The Office of Nighttime Economy recently contracted with the Responsible Hospitality Institute and completed our Sociable City Assessment, an in-depth analysis of our social economy that identified our strengths, challenges, and opportunities. This assessment also provided recommendations for next steps. The city’s Office of Arts & Culture also commissioned a Sacramento Music Census, which included an assessment with recommendations related to regulations impacting our live music scene. Although these studies served different purposes, both identified similar recommendations to improve regulating nightlife and social activities. One of those key recommendations was the creation of multiple levels of entertainment permits.

Mayor Darrell Steinberg focused a State of the City forum on increasing live music in Sacramento. He expressed his support for a limited live music permit to provide more opportunities for performers. Based on the assessment and census findings and with support from the mayor and the city council, the Office of Nighttime Economy is collaborating with the Office of Arts Culture to amend the city code and create a new Limited Entertainment Permit (LEP). This new permit will be an alternative for smaller businesses to provide entertainment without complying with the same costs, application process, and requirements as nightclubs and larger establishments. The new permit will also increase opportunities for live music and other artists to perform. The criteria for an LEP may include:

  • Occupancy of 299 or less.

  • Entertainment as a secondary operation (e.g., a restaurant featuring live music).

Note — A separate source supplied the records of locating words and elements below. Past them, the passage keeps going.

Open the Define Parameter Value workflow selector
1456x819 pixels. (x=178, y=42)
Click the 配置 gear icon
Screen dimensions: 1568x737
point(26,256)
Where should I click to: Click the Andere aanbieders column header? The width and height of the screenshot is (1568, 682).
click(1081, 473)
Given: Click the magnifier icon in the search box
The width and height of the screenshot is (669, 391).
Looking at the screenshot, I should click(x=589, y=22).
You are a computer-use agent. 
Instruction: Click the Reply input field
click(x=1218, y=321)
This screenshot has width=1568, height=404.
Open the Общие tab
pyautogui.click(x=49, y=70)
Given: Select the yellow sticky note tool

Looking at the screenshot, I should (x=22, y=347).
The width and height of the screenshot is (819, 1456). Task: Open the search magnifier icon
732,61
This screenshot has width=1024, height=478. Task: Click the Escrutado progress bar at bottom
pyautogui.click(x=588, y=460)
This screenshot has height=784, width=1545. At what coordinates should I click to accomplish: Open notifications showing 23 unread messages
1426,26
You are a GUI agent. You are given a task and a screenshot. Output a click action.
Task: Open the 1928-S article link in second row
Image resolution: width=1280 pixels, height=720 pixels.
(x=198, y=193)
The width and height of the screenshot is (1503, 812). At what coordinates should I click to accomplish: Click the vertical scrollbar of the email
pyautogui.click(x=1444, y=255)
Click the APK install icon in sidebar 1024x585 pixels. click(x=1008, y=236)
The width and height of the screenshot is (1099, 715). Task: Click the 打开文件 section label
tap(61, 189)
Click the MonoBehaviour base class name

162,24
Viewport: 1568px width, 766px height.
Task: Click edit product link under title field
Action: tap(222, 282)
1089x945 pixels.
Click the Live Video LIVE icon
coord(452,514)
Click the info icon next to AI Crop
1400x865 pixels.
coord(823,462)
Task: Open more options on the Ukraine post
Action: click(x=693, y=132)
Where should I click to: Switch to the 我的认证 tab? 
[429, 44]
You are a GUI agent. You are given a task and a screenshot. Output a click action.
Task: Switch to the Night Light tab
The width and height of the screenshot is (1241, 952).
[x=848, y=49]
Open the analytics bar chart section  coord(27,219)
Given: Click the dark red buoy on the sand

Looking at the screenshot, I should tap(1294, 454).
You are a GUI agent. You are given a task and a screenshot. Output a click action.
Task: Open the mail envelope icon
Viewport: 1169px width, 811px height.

  • Maximum performance space of 200 square feet.

  • Entertainment ends at 10 pm on weeknights and 11 pm on weekends.

Our office uses the Limited Live Performance (LLP) permit in San Francisco as a resource for our tiered licensing approach. This permit supports businesses that want to offer live performances without undergoing the extensive requirements of traditional entertainment permits. Its streamlined approach benefits businesses that want to enhance their ambiance with live performances but do not want to be a full-fledged entertainment venue. The key features of the LLP include limiting timing entertainment to address sound concerns and reducing inspections to simplify processes. San Francisco recently approved changes to expand the LLP to include more outdoor patios.

In Philadelphia, legislation has been introduced to better define different types of establishments so regulations can be more accurately tailored to businesses. The legislation provides more specific definitions so businesses such as restaurants can have a DJ or band play during dinner without being designated as a nightclub and having to abide by a different set of regulations. This legislation addresses the “one size fits all” approach that entertainment licensing and oversight has in many cities.

As the nighttime and social economy changes, the laws and regulations adopted to ensure public health and safety must evolve. Policies must keep pace with current trends. Implementing new license types allows more businesses to provide entertainment and increases opportunities for local musicians and performers. Improved and streamlined licensing processes support the nighttime and entertainment industry by cutting red tape and saving time. Nighttime leaders must continue developing innovative approaches to keep social spaces safe while supporting and encouraging arts, entertainment, and culture.